By John C. McClanahan
Copy Editor & Editorial Proofreader
When I was 10 years old, I dressed as 6-foot black NBA superstar Allen Iverson for Halloween. I was a small white boy with shaggy brown hair and goofy blue glasses. But no one said anything about me inappropriately using the image of a person of color, at least in the realm of American sports icons.
However, some believe there are serious issues surrounding what children wear for Halloween regarding connotations of race, culture and ethnicity.
According to LSPIRG, an organization that advocates social change, “Regardless of intentions, appropriative costumes still perpetuate harmful stereotypes and justify more aggressive and violent situations.”
I do not completely agree. It’s not like I was wearing blackface or anything.
When I was 10, I had no desire to dress as white NBA players, like Dirk Nowitzki, who had yet to become an all-star, or Shawn Bradley, who many considered to be one of the worst players at the time.
Then, Iverson was my hero. I immitated this iconic black basketball player on my elementary school’s blacktop, trying to bounce balls between my legs and shake ankles like he did. At the time, many kids I knew – white, black, Hispanic, Middle-Eastern and Asian – idolized Iverson. On the other hand, he was an American sports icon, and a Philadelphia 76’rs jersey isn’t exactly a grass skirt or ceremonial headdress.
Halloween does not need appropriative children’s costumes, especially ones depicting animated ethnic characters such as Moana, or Miguel from 2017’s “Coco.”
There are better ways to teach children about the respect owed to all cultures, without parents overreacting to an unofficial faux pas stemmed from political correctness.
“I think that the argument has absolutely become politicized,” Susan Scafidi, a legal scholar, told USA Today. “But it doesn’t need to be. We can all learn to be polite and respectful without being political. And, in fact, I think most people want to be.” Scafidi is the author of “Who Owns Culture: Appropriation and Authenticity in American Law.”
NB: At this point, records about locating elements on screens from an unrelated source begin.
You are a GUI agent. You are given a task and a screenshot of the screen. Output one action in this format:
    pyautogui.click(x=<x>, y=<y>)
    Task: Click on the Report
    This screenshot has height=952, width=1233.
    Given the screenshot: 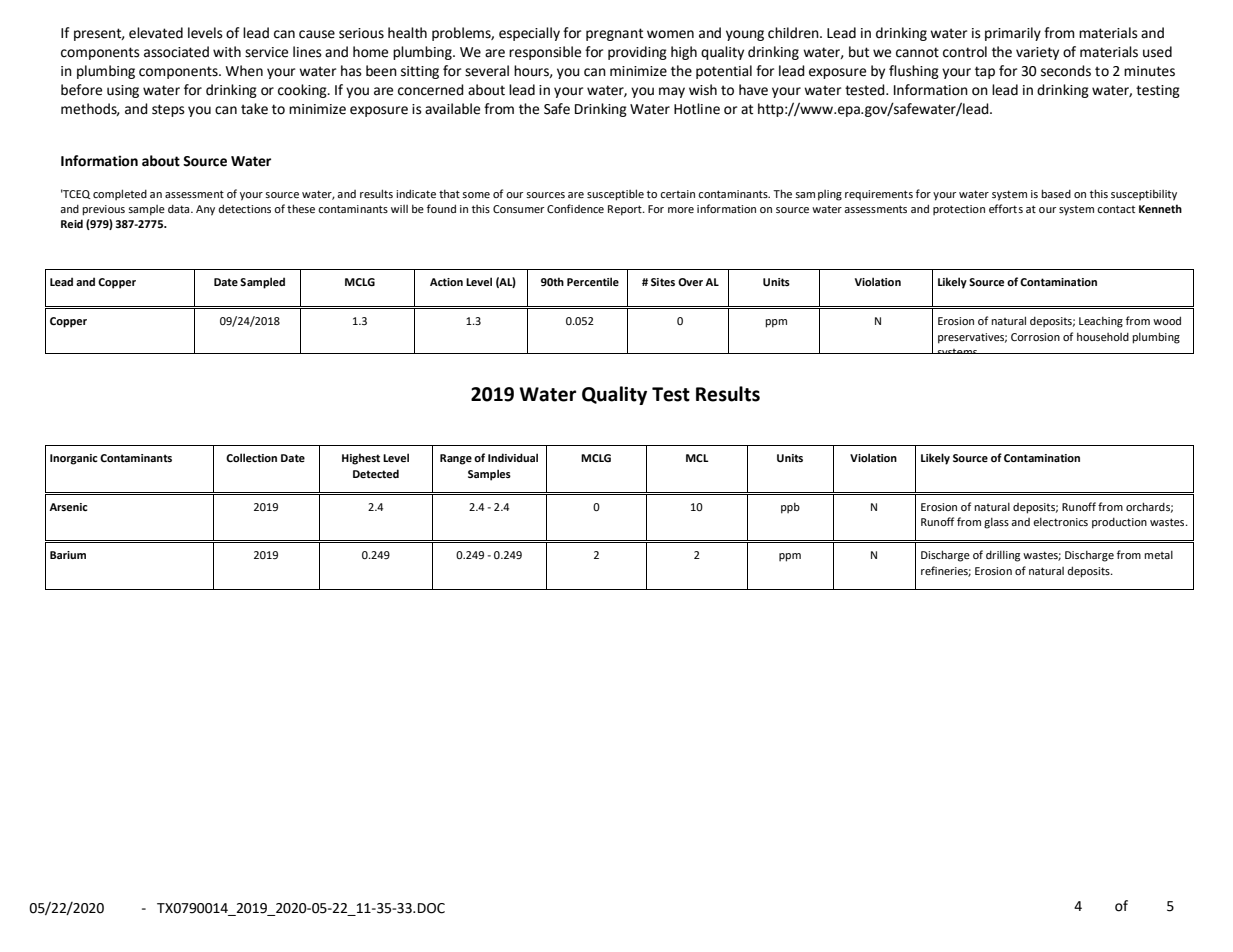 What is the action you would take?
    pyautogui.click(x=626, y=210)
Even if we lack a socio-political agenda, we should always mind other’s reference points and what other groups’ cultures mean to them. A white, Hispanic or Asian child might want to dress as the Marvel Comics superhero Black Panther, but some believe this encroaches on an identity designated to a marginalized group.
“As parents, or even as the people creating costumes, we need to be very aware of what that says,” Brigitte Vittrup, an associate professor of early childhood development and education at Texas Woman’s University, told The New York Times. “There’s not a whole lot of black superheroes, so this is a really important thing, especially for black kids growing up.”
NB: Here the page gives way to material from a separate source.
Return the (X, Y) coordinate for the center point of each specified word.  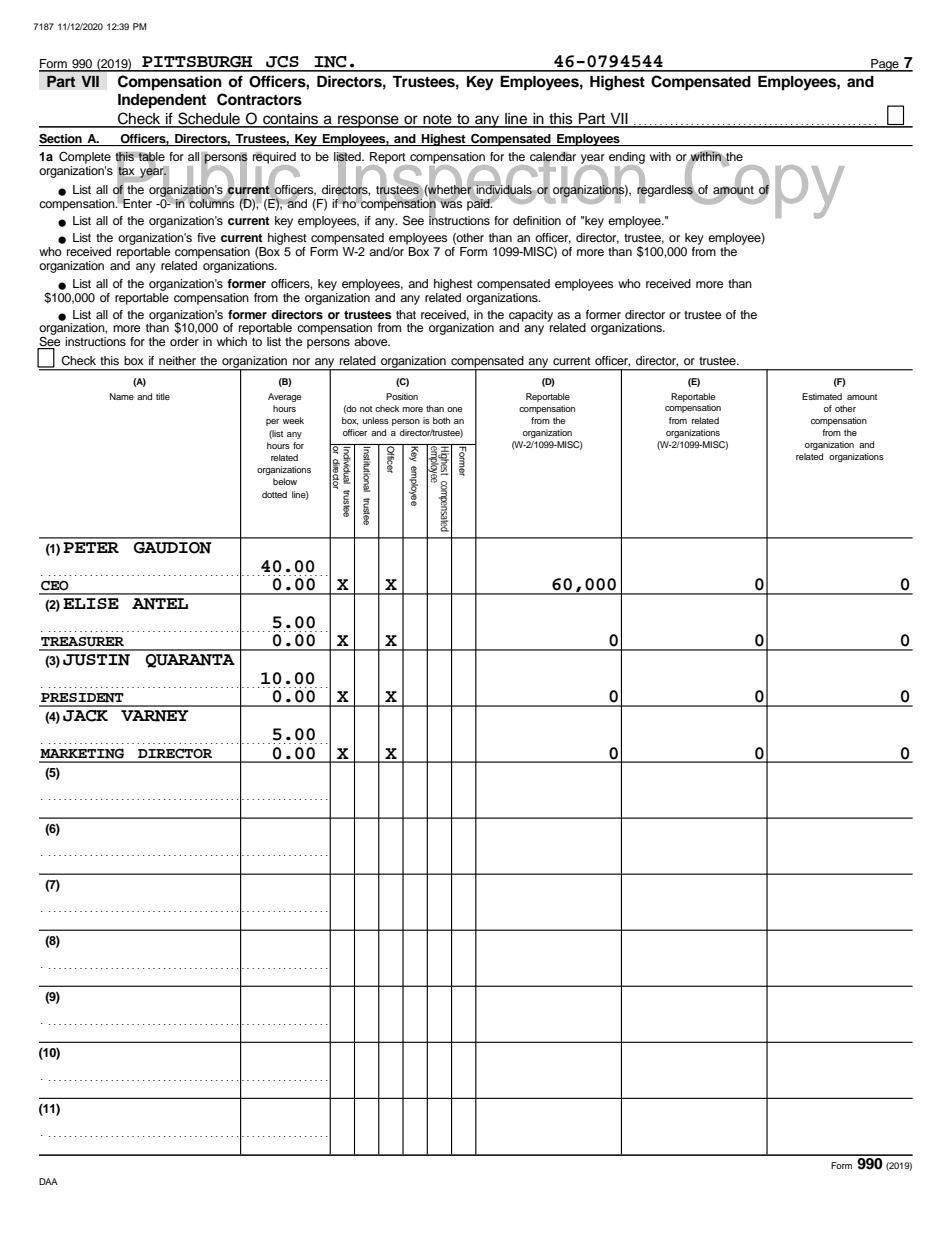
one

Black children should have heroes and role models to look up to. But I also believe children of every color, class, culture, creed and gender should be allowed to choose who they want to emulate.
Halloween is not a holiday for spoofing or mocking people’s heritage. It’s a night for a child to break from their shell and live as their favorite athlete, superhero or rock star, without adhering to his or her politicized culture.
“It would be terrible if we had to all remain in our own cultural lanes and only eat those exact same cuisines that our parents and grandparents and so forth ate, and never be able to travel the world by going from one restaurant to another or to experience other languages and movies and novels, and yes, modes of dress,” Scafidi said.
So, if a white girl wants to dress as Black Panther and a black boy wants to dress as Snow White, let them.
Allowing children to admire other cultures by figuratively stepping into their shoes, whether it’s LeBron James’ sneakers or Cinderella’s slippers, bridges social gaps rather than perpetuate harmful stereotypes.